Heather, I’m not saying Webb couldn’t do it as a righty but that there is basically no precedent for a non knuckleballer RHP throwing that low. Moyer is a rarity even among LHPs for that type of velocity. The odds are just heavily against Webb.
I thnk there’s a very good argument to be made in not allowing young players to throw breaking pitches. That said, I think that even when they learn them later there’s still no concensus on how to teach them. For years pronation was the evil that ruined elbows, but I’ll admit to being one of the many convinced by Will Carrol in “Saving the Pitcher” that pronation at the end of a curve reduced damage to the elbow. But now even Will won’t make that claim. He made a very convincing argument at the time though. Injuries are up with the slider, but then you have anecdotal evidence of guys like Smoltz who threw one of the few 80 sliders ever and was more or less done in by using the split. My point is that the research community is still limited to largely anecdotal evidence in general as the amount of actual emperical data is severely limited, there’s just no way to correct for all the possible variables. I’m not saying that breaking balls, the slider in particular, aren’t more damaging, just that we don’t really know how damaging.
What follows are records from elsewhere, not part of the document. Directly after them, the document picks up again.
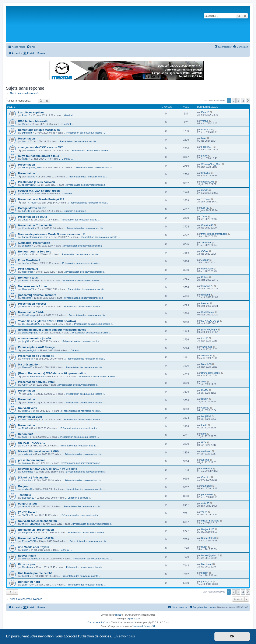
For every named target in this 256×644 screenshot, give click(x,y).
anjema (26, 463)
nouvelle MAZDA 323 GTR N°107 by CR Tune (48, 469)
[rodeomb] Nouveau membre (37, 295)
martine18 (27, 489)
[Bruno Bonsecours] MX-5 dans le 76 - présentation (52, 373)
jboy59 (25, 341)
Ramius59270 (29, 541)
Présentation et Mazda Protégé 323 (41, 199)
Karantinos (28, 472)
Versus (26, 124)
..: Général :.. (68, 115)
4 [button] (243, 100)
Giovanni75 (28, 289)
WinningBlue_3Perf (32, 168)
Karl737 (26, 211)
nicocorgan (28, 272)
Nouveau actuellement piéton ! (38, 521)
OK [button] (232, 636)
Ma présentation (29, 364)
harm (25, 437)
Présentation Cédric (31, 312)
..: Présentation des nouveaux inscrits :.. (84, 133)
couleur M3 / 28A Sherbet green (39, 190)
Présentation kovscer (32, 304)
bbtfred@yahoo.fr (31, 558)
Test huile (25, 495)
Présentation (27, 138)
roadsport (27, 454)
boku (25, 141)
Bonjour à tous (28, 278)
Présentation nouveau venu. (37, 382)
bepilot (25, 576)
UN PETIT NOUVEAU (32, 443)
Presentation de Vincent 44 (36, 356)
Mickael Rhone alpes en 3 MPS (38, 451)
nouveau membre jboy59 (34, 338)
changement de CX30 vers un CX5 (41, 147)
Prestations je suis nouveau (37, 182)
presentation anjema (32, 460)
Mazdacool (28, 567)
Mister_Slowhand (31, 524)
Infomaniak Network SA (144, 626)
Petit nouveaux (28, 269)
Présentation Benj (30, 416)
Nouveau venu (28, 408)
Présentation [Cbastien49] (35, 225)
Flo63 (25, 428)
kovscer (26, 306)
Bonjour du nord (29, 582)
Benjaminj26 (29, 532)
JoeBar (26, 263)
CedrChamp (28, 315)
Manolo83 (27, 367)
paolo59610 (28, 498)
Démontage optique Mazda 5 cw (39, 130)
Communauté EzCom (98, 622)
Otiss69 (26, 411)
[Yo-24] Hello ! (27, 512)
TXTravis (31, 203)
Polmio (26, 280)
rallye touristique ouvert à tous (39, 156)
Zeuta (25, 220)
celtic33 (26, 506)
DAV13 (26, 194)
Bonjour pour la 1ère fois (35, 252)
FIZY (25, 446)
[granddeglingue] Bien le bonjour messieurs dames (52, 330)
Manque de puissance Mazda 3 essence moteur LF (52, 234)
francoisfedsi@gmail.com (35, 237)
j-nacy (25, 159)
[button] (248, 101)
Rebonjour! (25, 434)
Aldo (24, 385)
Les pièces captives (31, 112)
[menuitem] (31, 47)
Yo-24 (25, 515)
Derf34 (30, 394)
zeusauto (27, 246)
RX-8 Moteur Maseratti (33, 121)
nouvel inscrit (27, 556)
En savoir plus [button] (124, 636)
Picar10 (26, 115)
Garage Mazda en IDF (32, 208)
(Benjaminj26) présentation (36, 530)
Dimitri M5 (27, 133)
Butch (25, 550)
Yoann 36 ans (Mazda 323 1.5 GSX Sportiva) (47, 321)
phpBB (118, 615)
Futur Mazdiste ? (29, 260)
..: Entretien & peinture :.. (74, 211)
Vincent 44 (28, 359)
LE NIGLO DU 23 (31, 324)
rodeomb (27, 298)
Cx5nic (26, 254)
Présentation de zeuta (32, 217)
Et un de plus (27, 564)
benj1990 (27, 420)
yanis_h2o (32, 350)
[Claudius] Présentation (34, 478)
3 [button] (238, 100)
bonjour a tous (28, 504)
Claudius (27, 480)
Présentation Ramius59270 (36, 538)
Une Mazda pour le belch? (35, 573)
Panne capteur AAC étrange (37, 347)
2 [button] (234, 100)
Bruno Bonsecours (36, 376)
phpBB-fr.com (133, 618)
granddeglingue (30, 332)
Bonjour (23, 486)
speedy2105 (28, 185)
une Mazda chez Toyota (34, 547)
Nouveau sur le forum (32, 286)
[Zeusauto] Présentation (34, 243)
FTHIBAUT (32, 150)
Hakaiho (31, 176)
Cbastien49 (28, 228)
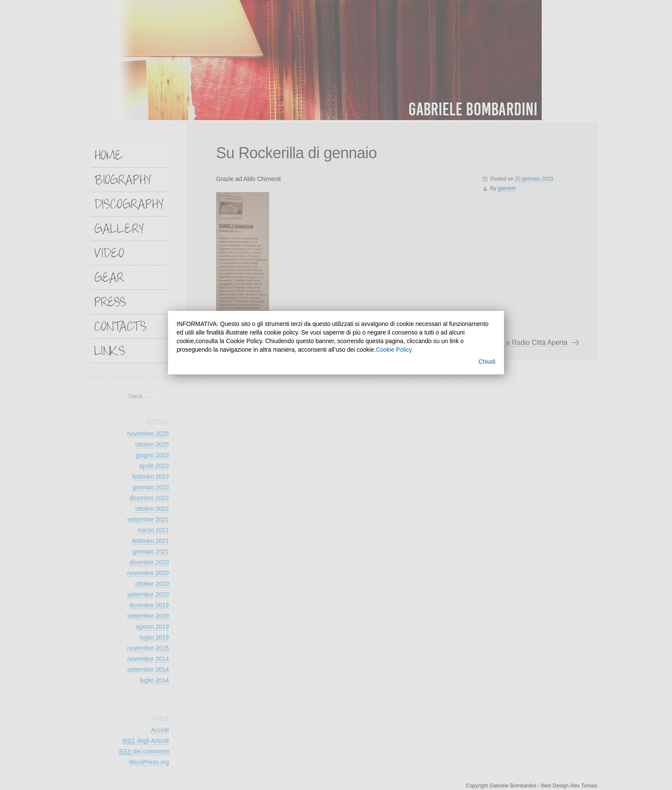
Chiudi (487, 362)
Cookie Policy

That and, I teach the kids I work with the fastball, then the change and a sinking fastball (either a cutter or pointer-off varient of the two-seamer), but when I get the feel that their starting to work on breaking stuff on their own (which every single one inevitably does) I teach them a breaking pitch. I’d rather they learn it to the best of my knowledge than theirs. Banning it would be a good thing though.